» **Work instructions**
Set down word for word the portion of the article below on prenatal Down's syndrome testing that opens with the words containing "NIPT is a simple" and closes with "in early 2017.".

::: Study text

The non-invasive prenatal test (NIPT) will be rolled out by the NHS from 2018.
It should cut the number of women who need riskier diagnostic tests in pregnancy that can cause a miscarriage.
But critics fear the new test, although optional, may lead to more women aborting babies with Down's.
Down's syndrome is a genetic condition that typically causes some level of learning disability and characteristic physical features.
The NHS already offers screening to women 11 to 14 weeks into their pregnancy.
At the moment, an ultrasound scan, the mother's age and other factors such as smoking are combined to assess the likelihood of a baby having Down's.
Anyone with a greater than one-in-150 chance of giving birth to a baby with the condition is offered an amniocentesis, in which a needle is used to extract a sample of amniotic fluid surrounding the foetus for testing to get a clear diagnosis.
It is a risky procedure and most of the women who are referred for amniocentesis will not have a baby with Down's. Yet one in every 100 who has the test risks having a miscarriage.
NIPT is a simple blood test that can more accurately inform women about the odds of their unborn child having Down's, or indeed other genetic disorders such as Edwards' and Patau's syndromes, before deciding whether or not to have
Experts estimate NIPT could avoid more than 6,000 of these invasive procedures each year. This means that there could be a reduction in the number of miscarriages related to amniocentesis from 46 to approximately three per year.
Some charities and patient organisations have welcomed the move, but others are concerned about the possible ramifications.
People with Down's syndrome, their families and campaign groups expressed anger at not being consulted before the decision to roll out the screening.
The Nuffield Council on Bioethics is currently considering the range of ethical issues raised by the new test and will publish its findings in early 2017.
Dr Anne Mackie, from the UK National Screening Committee, said: "We will closely manage the roll-out of non-invasive prenatal testing to give us a better understanding of the impact it has on the decisions women and their partners make following their test results.
"Key to ensuring we get this right is the work we are doing with patient groups, scientists and clinicians, to help us develop balanced informative resources for the public and health professionals."

::::::
::: Information shown

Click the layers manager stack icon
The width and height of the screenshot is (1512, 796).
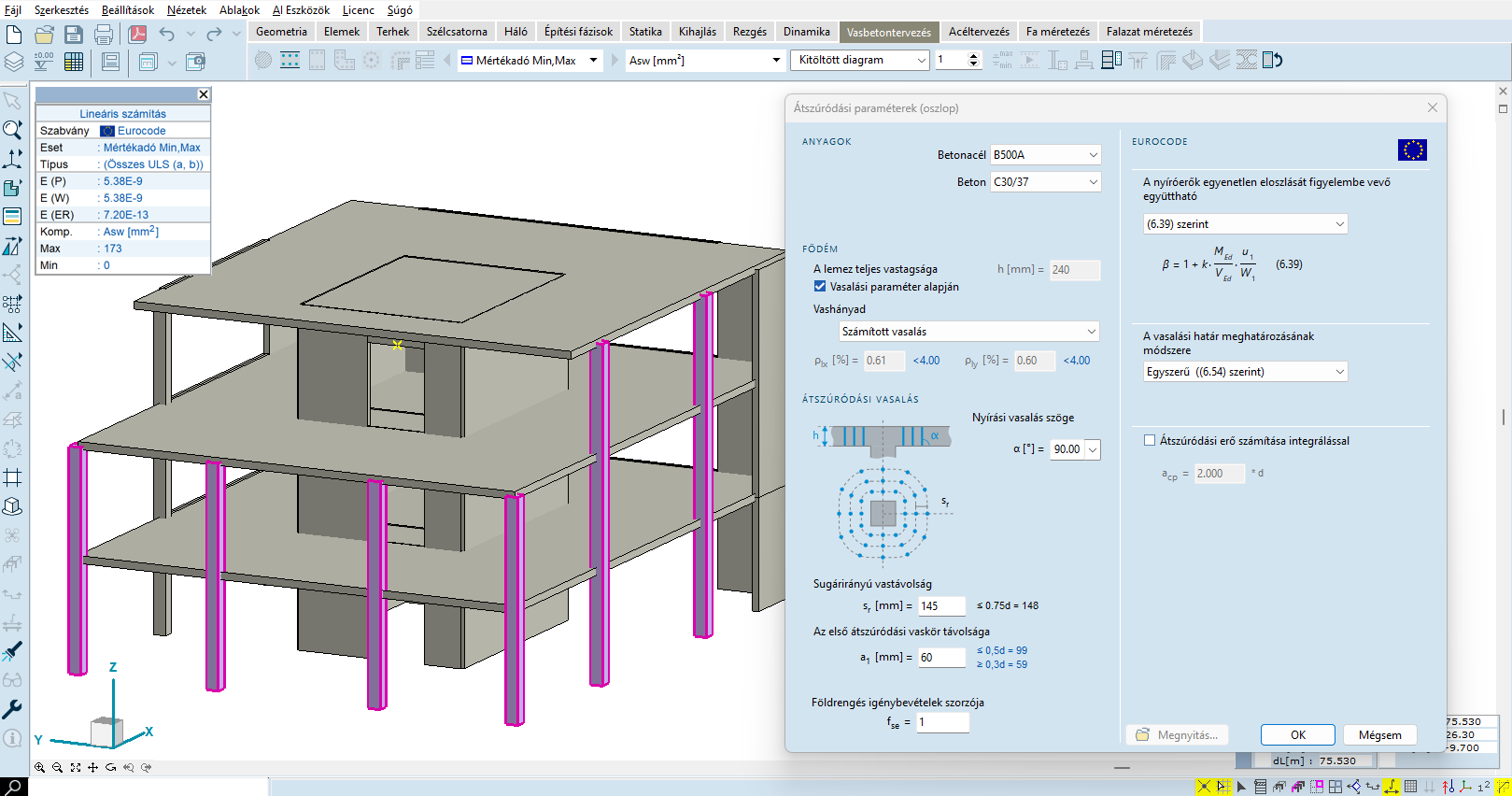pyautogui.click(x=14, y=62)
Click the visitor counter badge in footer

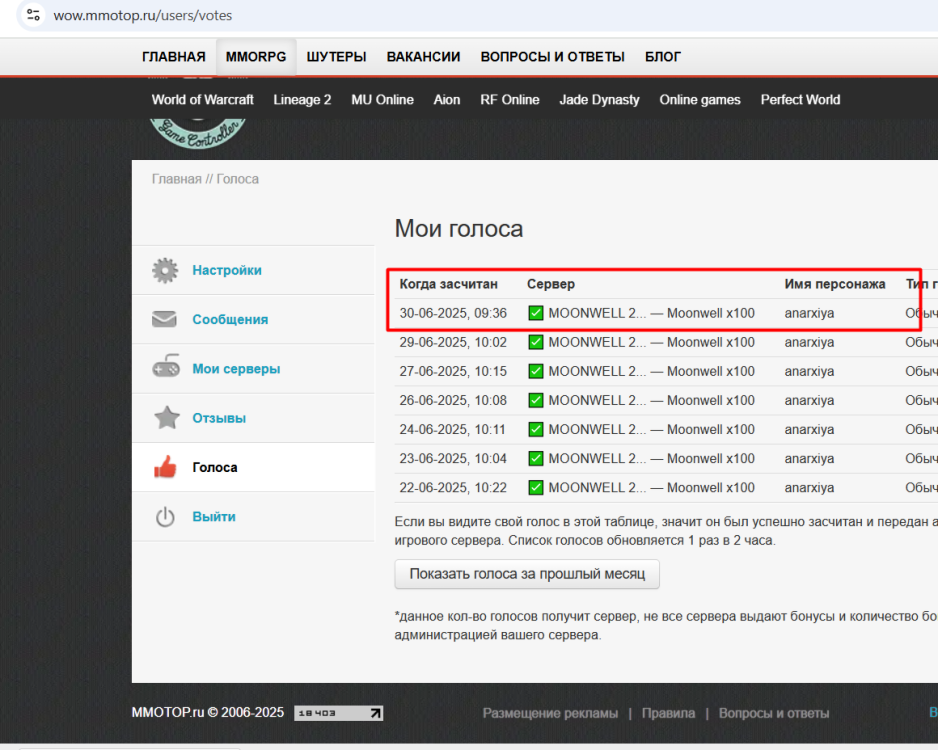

::::::

» **Result**
NIPT is a simple blood test that can more accurately inform women about the odds of their unborn child having Down's, or indeed other genetic disorders such as Edwards' and Patau's syndromes, before deciding whether or not to have
Experts estimate NIPT could avoid more than 6,000 of these invasive procedures each year. This means that there could be a reduction in the number of miscarriages related to amniocentesis from 46 to approximately three per year.
Some charities and patient organisations have welcomed the move, but others are concerned about the possible ramifications.
People with Down's syndrome, their families and campaign groups expressed anger at not being consulted before the decision to roll out the screening.
The Nuffield Council on Bioethics is currently considering the range of ethical issues raised by the new test and will publish its findings in early 2017.